Genç, adının ünü ile tanınırmış. Savaşçı kimliğini bilmeyen kimse yokmuş. Gücü, dayanıklılığı, soğukkanlı görünüşü... Yine de bilmedikleri bir şey vardı. Kalbindeki merhamet ve sevgi.

Oriares, gencin ölmek üzere olduğunu fark ettiğinde onu oradan kurtarmaya karar vermiş. Genci alıp evine götürmüş ve çoktan durmuş olan kalbini çalıştırmayı denemiş. Başarısız olmuş. Defalarca denemiş. Gencin geleceğinin farklı olacağını biliyormuş. Geleceğinde farklı bir şeyler görüyormuş. Yine de onu kurtaramamış.
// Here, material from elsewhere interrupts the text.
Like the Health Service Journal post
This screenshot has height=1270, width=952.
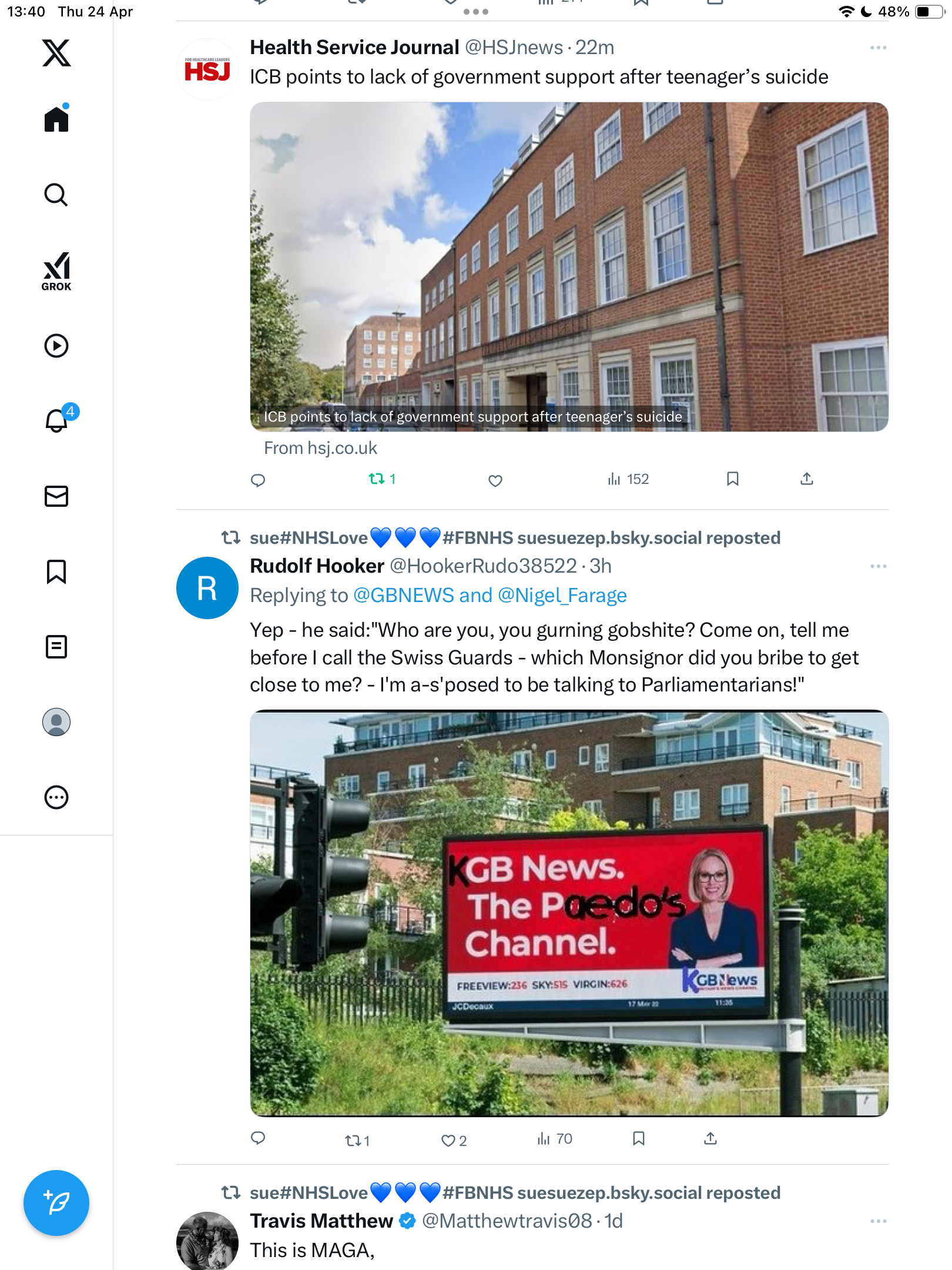point(495,480)
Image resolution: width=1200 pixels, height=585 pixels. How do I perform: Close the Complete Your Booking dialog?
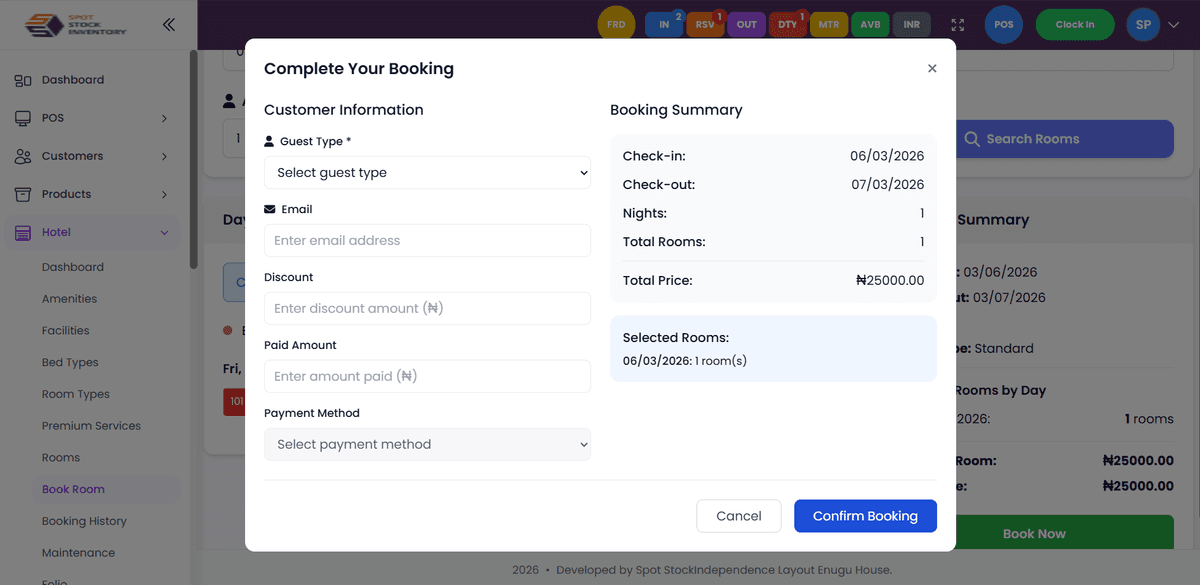(932, 69)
Umudu parçalara ayrılıp geleceğin damarlarına saplanmaya başladığı an bir kızın sesi duyulmuş. Kalplerdeki tüm buzları eritecek güçte bir sesmiş bu. Belli bir ritim ile bir şeyler mırıldanıyormuş. Küçük bir kız çocuğuymuş. Önlerinde bir görüntü belirmiş. Kız papatyaların içinde koşuyormuş. Üzerinde beyaz bir elbise ve saçlarında papatyalardan yapılma bir taç varmış. Ayaklarında ayakkabı yokmuş, fakat gözlerine tüm iyilikleri giydirmiş gibi bakıyormuş. Kız arkasını döndüğünde gözleri bir yere takılmış. Bir renk cümbüşü... Başını hafifçe sol omzuna yatırmış ve meraklı adımlarla gördüğü ilginç renk cümbüşüne yürümüş. Ürkek adımlarına çatık kaşlar eşlik etse de bakışlarındaki masumiyet ve sevgi bir türlü ortadan kaybolmuyormuş. Hemen önünde durduğunda elini renk cümbüşüne doğru uzatmış. O kadar ilgi çekiciymiş ki dokunmamak için mücadele etse de dokunmuş. Bu, masallarda okuduklarının, hayal ettiklerinin güzelliğindeymiş. Dokunduğunda parmağı yanmış. O an genç gözlerini açmış ve karşısında küçüğün ona baktığını görmüş. Kalp sesleri sanki duyulması mümkünmüş gibi Oriares'in kulaklarının içinde çınlamış. Küçük kızın avuç içlerine saklanmış, kalbinin atışları. Orada güvende olacağını biliyormuş, kalbi. Aralarında sadece renklerin oluşturduğu dalgalı bir duvar varmış. Yine de ikisi de birbirini görmüş.

Genç, gözlerini küçüğe açmış.

Kulaklarını kızın sesine açmış.

Kalbini ise, küçüğün avuçlarına emanet ederek, küçüğün yaşamı için açmış.